### [Task directions]
Everything from the "Viewport: 226px width, 146px" line to the final line of the listing should be written out exactly. Skip the pictures.

### [Extracted information]
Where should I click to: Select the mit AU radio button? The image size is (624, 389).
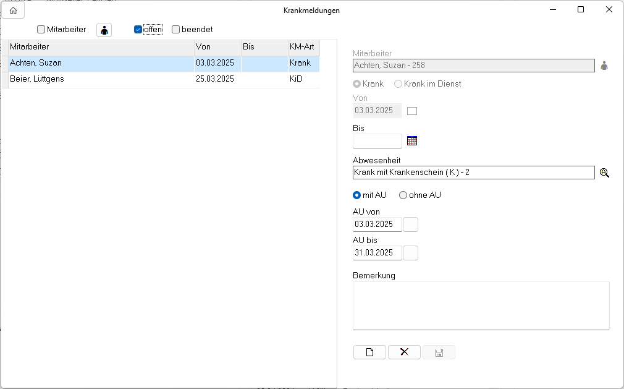point(357,195)
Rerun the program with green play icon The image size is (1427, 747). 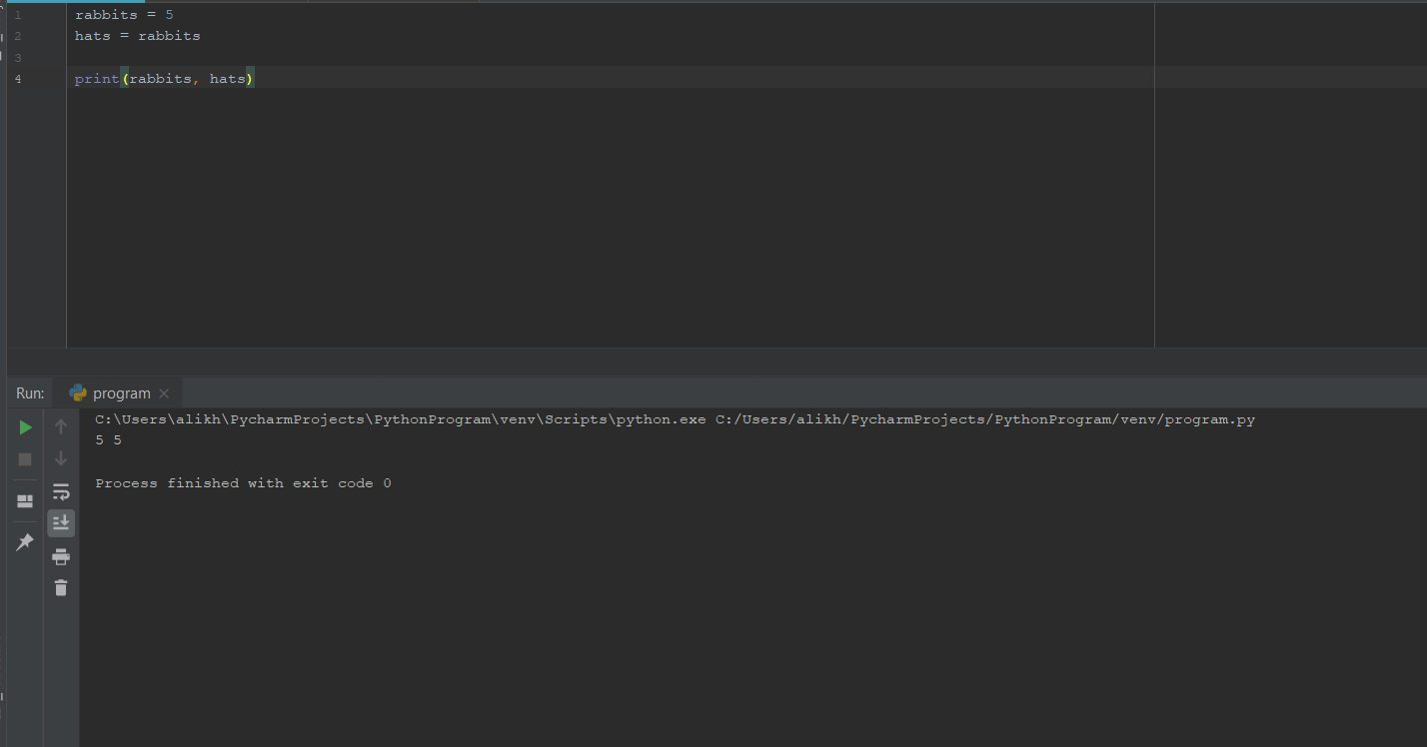pyautogui.click(x=25, y=427)
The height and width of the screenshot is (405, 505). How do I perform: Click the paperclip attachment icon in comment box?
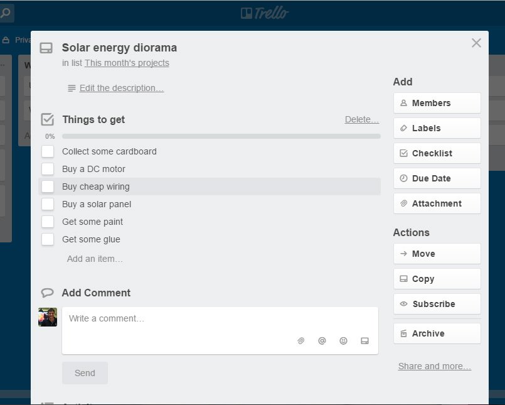click(301, 341)
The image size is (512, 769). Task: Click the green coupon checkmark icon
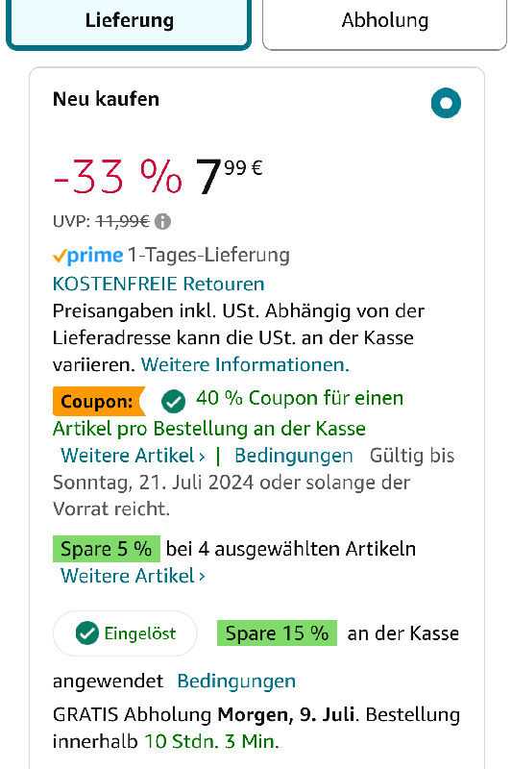pos(174,401)
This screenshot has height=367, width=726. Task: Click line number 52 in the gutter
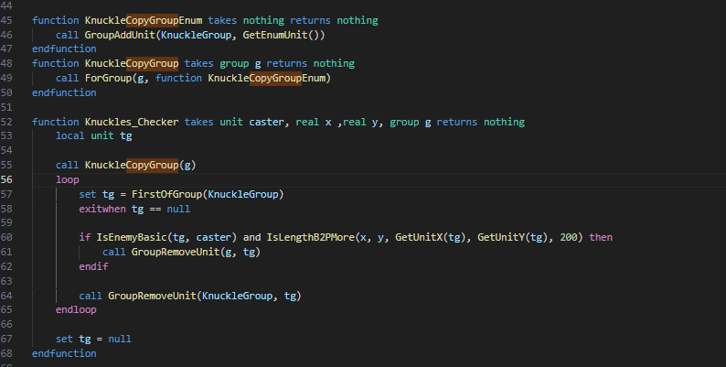coord(6,122)
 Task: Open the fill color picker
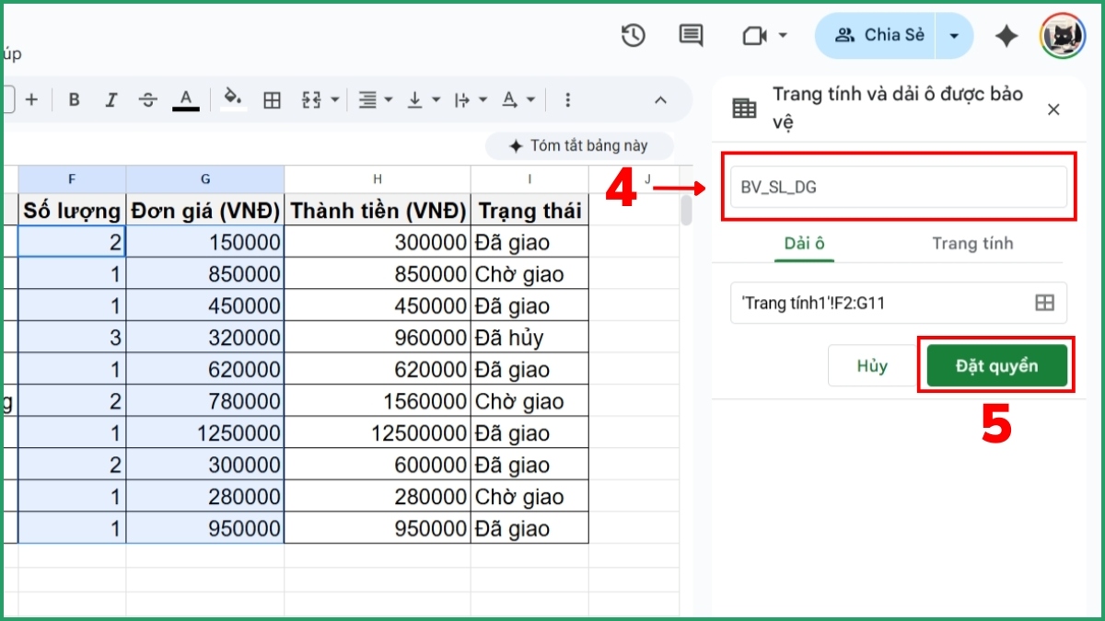pos(233,99)
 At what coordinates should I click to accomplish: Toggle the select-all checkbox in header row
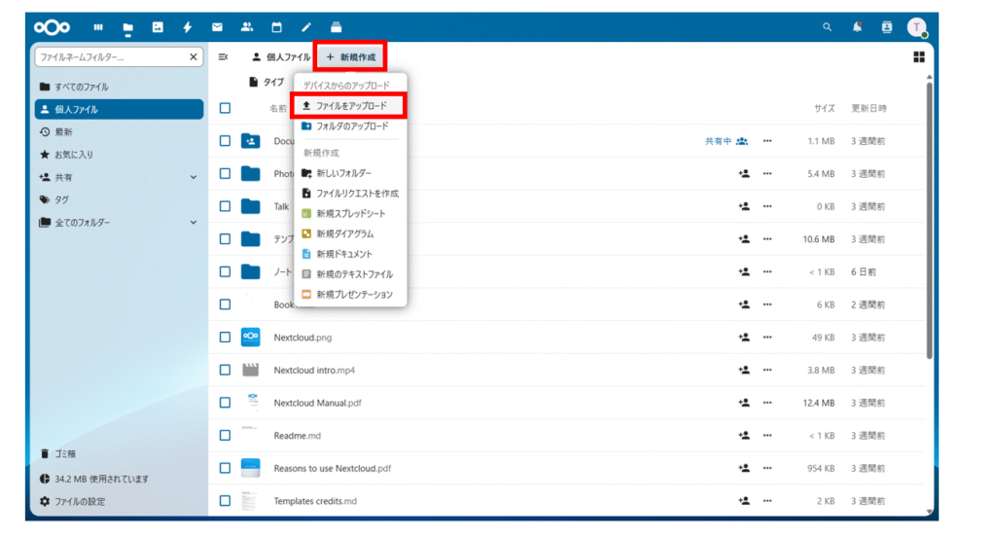click(225, 108)
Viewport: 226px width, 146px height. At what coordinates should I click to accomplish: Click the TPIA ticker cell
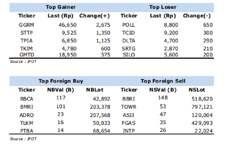[x=27, y=41]
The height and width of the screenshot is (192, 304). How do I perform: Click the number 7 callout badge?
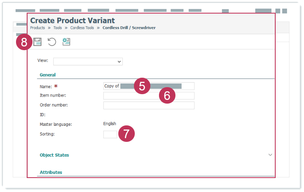pyautogui.click(x=127, y=134)
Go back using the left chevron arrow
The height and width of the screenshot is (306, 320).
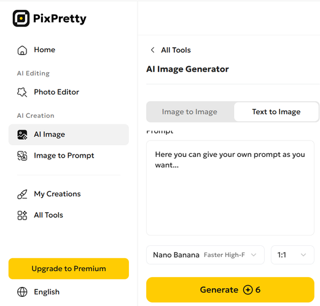coord(152,50)
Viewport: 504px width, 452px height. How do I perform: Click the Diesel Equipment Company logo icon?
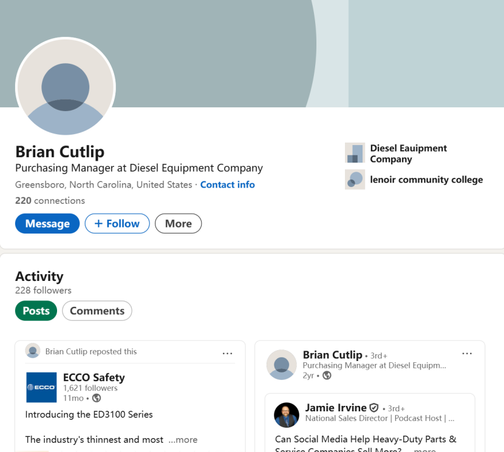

### [Exercise result]
Viewport: 226px width, 146px height. At what coordinates should I click to accomplish: Click the TPIA ticker cell
[x=27, y=41]
The height and width of the screenshot is (192, 304). How do I perform: Click the number 7 callout badge?
pyautogui.click(x=127, y=134)
Go back using the left chevron arrow
The height and width of the screenshot is (306, 320).
coord(152,50)
Viewport: 504px width, 452px height. How do I perform: Click the Diesel Equipment Company logo icon?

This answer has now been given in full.